**Task description**: Please swap "icon" for "button" wherever it occurs in the rows below, keep everything else unchanged, and leave the pictures out of your answer.

* START Input material *

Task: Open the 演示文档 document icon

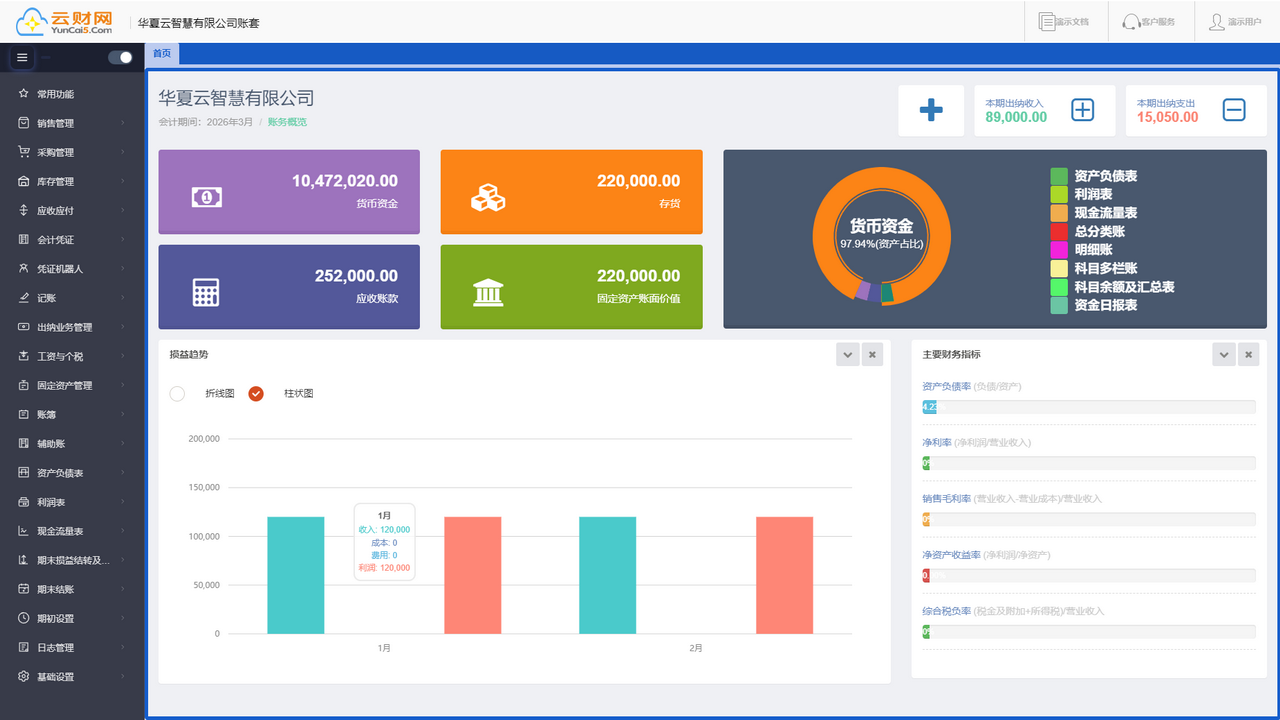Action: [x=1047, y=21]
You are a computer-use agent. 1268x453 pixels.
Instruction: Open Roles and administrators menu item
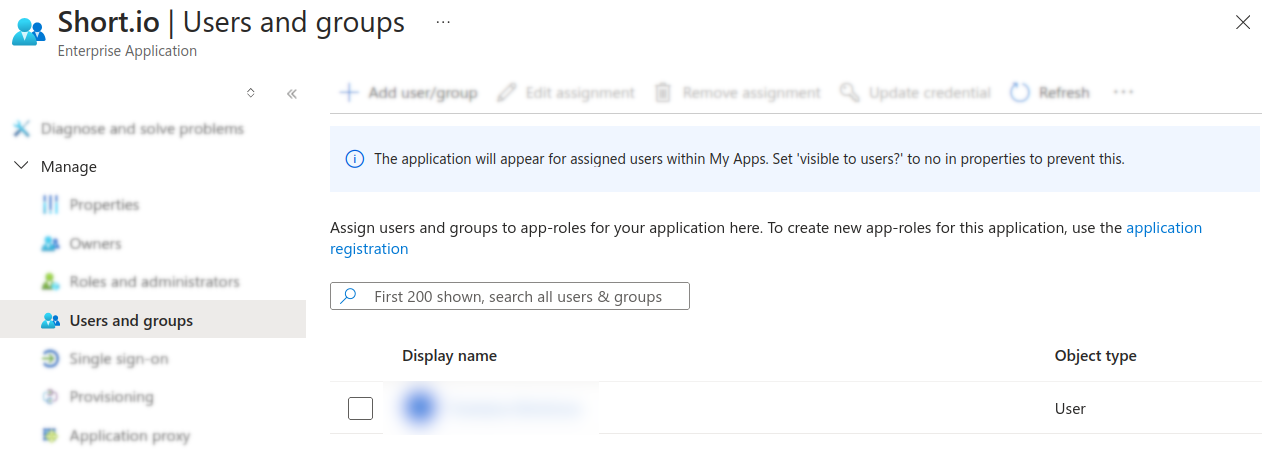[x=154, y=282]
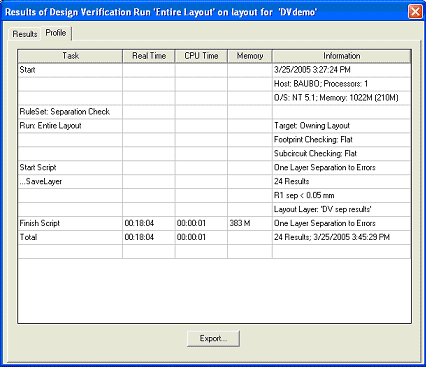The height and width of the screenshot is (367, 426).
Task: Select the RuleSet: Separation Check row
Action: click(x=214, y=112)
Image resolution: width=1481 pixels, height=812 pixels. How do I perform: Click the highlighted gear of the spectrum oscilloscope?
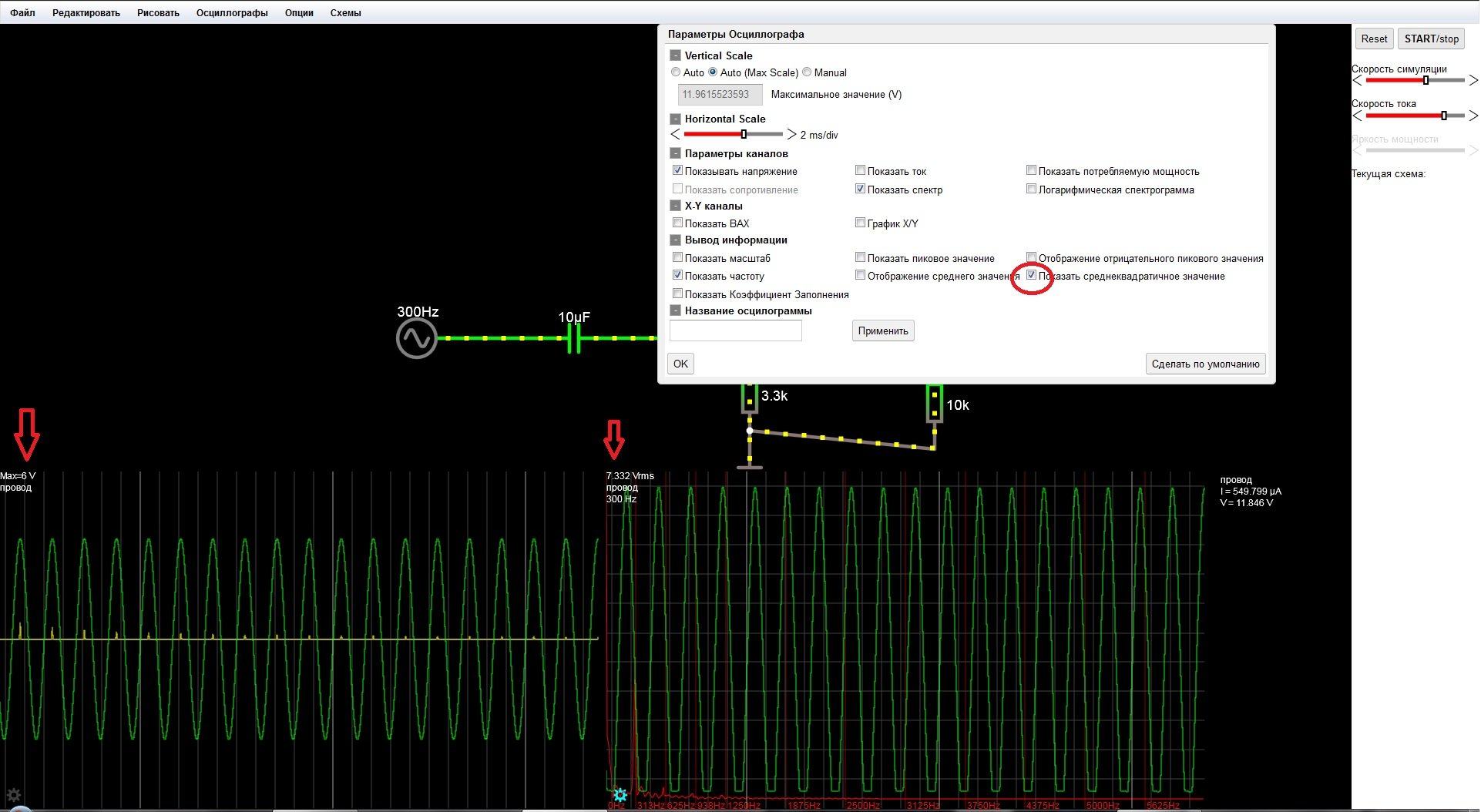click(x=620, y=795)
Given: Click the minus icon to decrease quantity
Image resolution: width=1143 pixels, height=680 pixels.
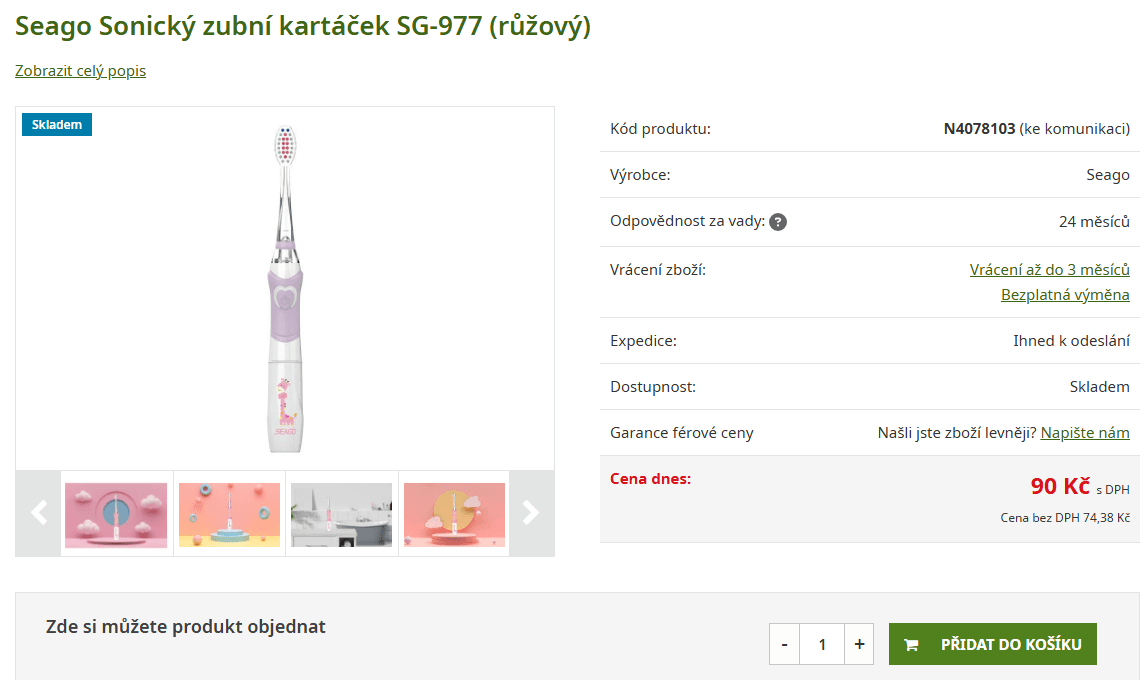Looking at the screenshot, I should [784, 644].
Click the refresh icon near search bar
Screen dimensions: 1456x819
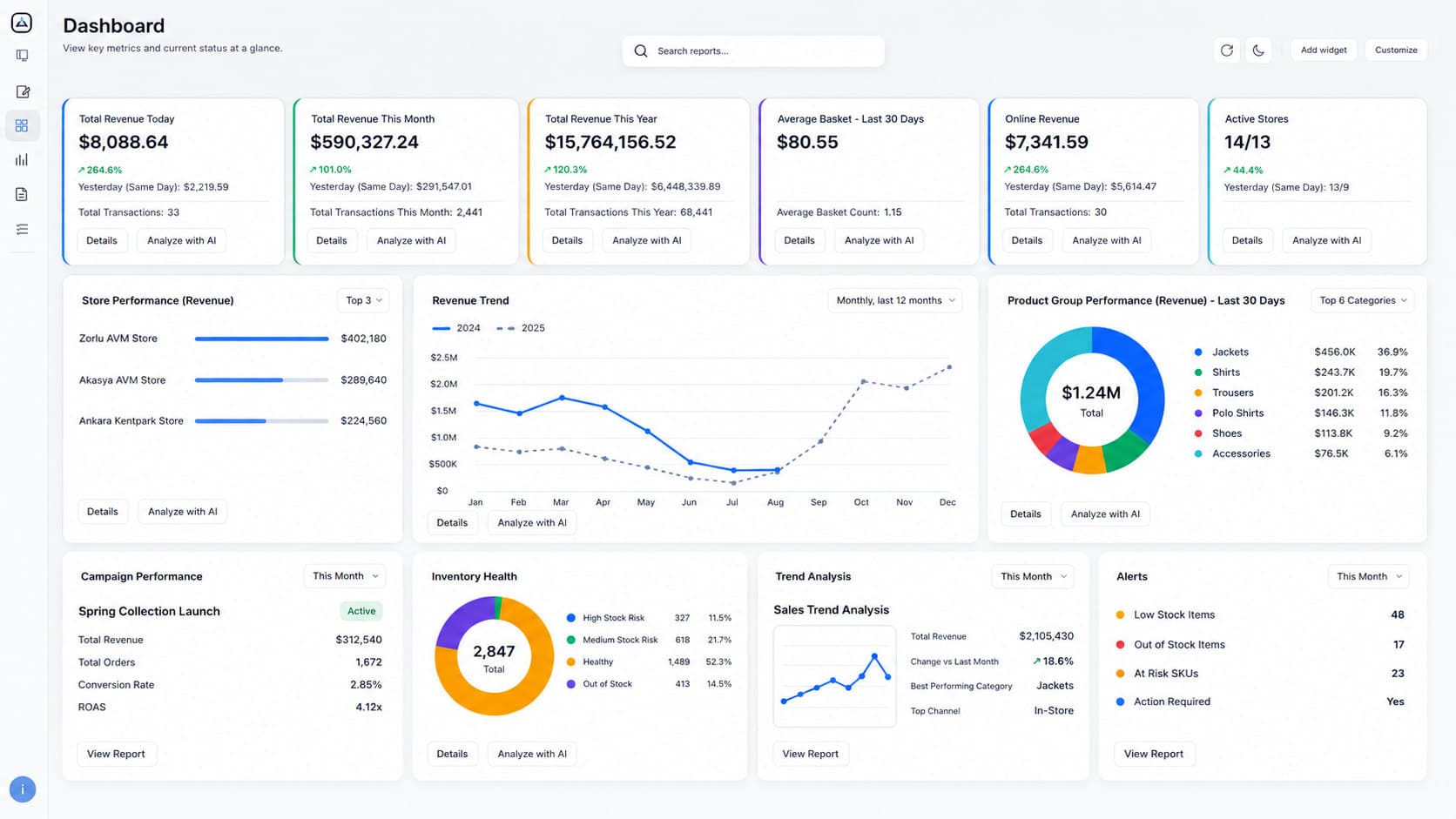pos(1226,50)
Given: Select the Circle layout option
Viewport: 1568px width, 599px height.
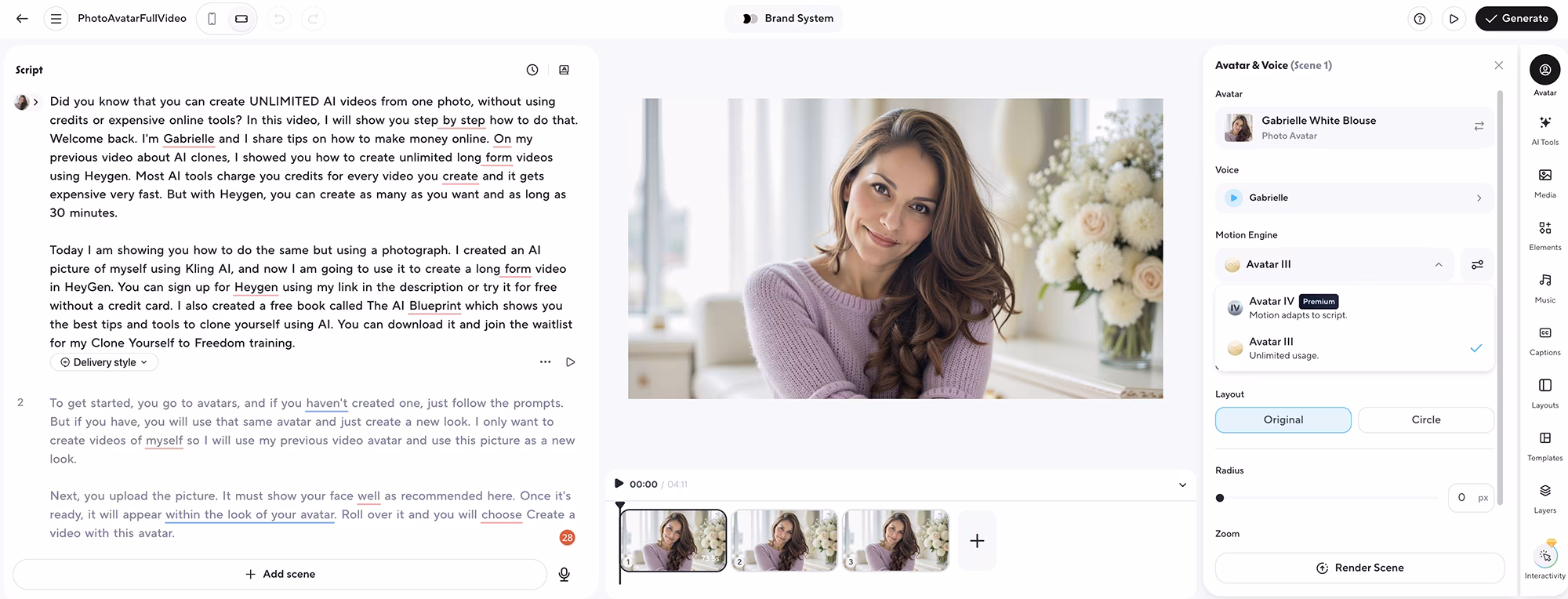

* END Input material *

**Output of the exercise**:
Task: Open the 演示文档 document button

Action: [x=1047, y=21]
You are a computer-use agent. 1268x453 pixels.
Instruction: Open Roles and administrators menu item
[x=154, y=282]
The height and width of the screenshot is (367, 426).
Task: Select the RuleSet: Separation Check row
Action: click(x=214, y=112)
Image resolution: width=1481 pixels, height=812 pixels. How do I perform: Click the highlighted gear of the spectrum oscilloscope?
click(x=620, y=795)
Given: Click the minus button to decrease quantity
Image resolution: width=1143 pixels, height=680 pixels.
Looking at the screenshot, I should [784, 644].
Click the refresh button near search bar
Screen dimensions: 1456x819
pos(1226,50)
Given: Select the Circle layout option
Viewport: 1568px width, 599px height.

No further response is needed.